Described as a rabbit tax – taxe lapin in French, coming from the expression to poser un lapin (to let someone down) – it is hoped that it will dissuade people with booked appointments from wasting doctors’ time and free up slots for patients in need.  

With the passage of the new ruling, doctors can choose to impose the €5 penalty at their discretion, taking into consideration what they know of the patient and their circumstances. If doctors suspect a person didn’t come in because of extenuating situations, they can opt to waive the fine.  

When the doctor believes the case to be warranted, he or she can simply report the patient, who will then be charged, as card details are usually on record at the doctor’s office.  


General practitioners in France report an average of 2.5 ‘rabbits’ per week, according to a survey completed in January by MG France. 
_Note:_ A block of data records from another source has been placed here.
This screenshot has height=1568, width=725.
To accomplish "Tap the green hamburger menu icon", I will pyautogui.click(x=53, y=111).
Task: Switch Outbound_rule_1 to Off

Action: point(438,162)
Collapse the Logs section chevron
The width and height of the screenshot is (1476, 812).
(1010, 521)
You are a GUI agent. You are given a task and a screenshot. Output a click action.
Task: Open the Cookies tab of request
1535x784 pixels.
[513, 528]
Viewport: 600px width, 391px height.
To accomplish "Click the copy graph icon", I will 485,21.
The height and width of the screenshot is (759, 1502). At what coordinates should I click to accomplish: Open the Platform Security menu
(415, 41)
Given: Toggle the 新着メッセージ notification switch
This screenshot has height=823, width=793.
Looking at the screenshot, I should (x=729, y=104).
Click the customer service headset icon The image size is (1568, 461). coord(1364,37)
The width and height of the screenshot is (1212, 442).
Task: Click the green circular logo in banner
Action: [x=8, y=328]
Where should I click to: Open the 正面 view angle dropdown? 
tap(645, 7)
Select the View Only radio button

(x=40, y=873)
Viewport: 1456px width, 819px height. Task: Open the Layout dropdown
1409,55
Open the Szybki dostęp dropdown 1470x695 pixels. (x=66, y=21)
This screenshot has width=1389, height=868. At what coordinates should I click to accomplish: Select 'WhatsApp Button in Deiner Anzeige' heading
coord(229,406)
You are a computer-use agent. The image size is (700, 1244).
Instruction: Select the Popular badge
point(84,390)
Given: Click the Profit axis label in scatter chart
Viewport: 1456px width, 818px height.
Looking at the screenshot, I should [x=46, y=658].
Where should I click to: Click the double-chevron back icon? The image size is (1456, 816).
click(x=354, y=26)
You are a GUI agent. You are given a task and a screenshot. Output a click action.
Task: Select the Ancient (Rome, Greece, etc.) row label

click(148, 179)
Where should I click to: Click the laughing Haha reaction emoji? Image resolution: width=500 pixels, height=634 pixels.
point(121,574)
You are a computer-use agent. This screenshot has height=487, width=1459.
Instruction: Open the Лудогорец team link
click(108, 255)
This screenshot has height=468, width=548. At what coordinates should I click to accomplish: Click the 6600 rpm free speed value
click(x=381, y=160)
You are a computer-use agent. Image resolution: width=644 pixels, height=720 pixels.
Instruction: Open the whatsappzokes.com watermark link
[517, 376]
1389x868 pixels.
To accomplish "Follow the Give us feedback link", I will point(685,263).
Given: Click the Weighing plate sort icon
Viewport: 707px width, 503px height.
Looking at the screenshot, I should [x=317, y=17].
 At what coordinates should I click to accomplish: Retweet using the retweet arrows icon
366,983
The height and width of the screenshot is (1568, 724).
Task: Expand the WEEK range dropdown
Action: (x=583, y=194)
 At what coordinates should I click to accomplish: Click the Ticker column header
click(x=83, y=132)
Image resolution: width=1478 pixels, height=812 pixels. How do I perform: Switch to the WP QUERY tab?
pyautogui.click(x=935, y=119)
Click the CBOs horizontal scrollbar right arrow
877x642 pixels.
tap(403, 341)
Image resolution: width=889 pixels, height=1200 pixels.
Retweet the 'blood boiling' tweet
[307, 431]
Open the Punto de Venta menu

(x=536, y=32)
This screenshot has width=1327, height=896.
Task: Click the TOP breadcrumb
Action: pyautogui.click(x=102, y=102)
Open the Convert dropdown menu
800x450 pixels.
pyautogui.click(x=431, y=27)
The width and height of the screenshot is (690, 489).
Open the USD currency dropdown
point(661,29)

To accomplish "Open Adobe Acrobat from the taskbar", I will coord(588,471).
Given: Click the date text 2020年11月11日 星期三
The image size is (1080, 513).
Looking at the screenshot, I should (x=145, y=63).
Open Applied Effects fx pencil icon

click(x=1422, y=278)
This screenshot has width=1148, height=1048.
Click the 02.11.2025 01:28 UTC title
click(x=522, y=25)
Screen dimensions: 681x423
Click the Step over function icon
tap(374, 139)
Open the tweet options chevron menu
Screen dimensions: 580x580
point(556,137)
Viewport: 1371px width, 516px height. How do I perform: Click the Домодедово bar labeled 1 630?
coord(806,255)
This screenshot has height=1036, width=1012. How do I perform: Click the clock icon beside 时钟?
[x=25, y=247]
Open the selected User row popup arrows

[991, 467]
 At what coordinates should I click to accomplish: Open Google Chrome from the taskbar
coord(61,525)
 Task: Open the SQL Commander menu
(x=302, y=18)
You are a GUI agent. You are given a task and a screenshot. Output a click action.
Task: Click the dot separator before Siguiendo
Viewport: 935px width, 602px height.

“A third of doctors don’t care, a third say it allows them to catch up and a third find it unbearable,” Jean-Christophe Nogrette, the president of the MG France union in Haute-Vienne, told Ouest-France at the time of the study’s publication. 

Another assessment carried out by Doctolib in February 2023 revealed that 4% of medical appointments are missed without cancellation, while that percentage rises to 10% in a report from the French National Council of the Order of Physicians and the Academy of Medicine. 

Dentists experience the most no-shows, followed by specialists and psychologists.  

The new measure is expected to come into force this autumn.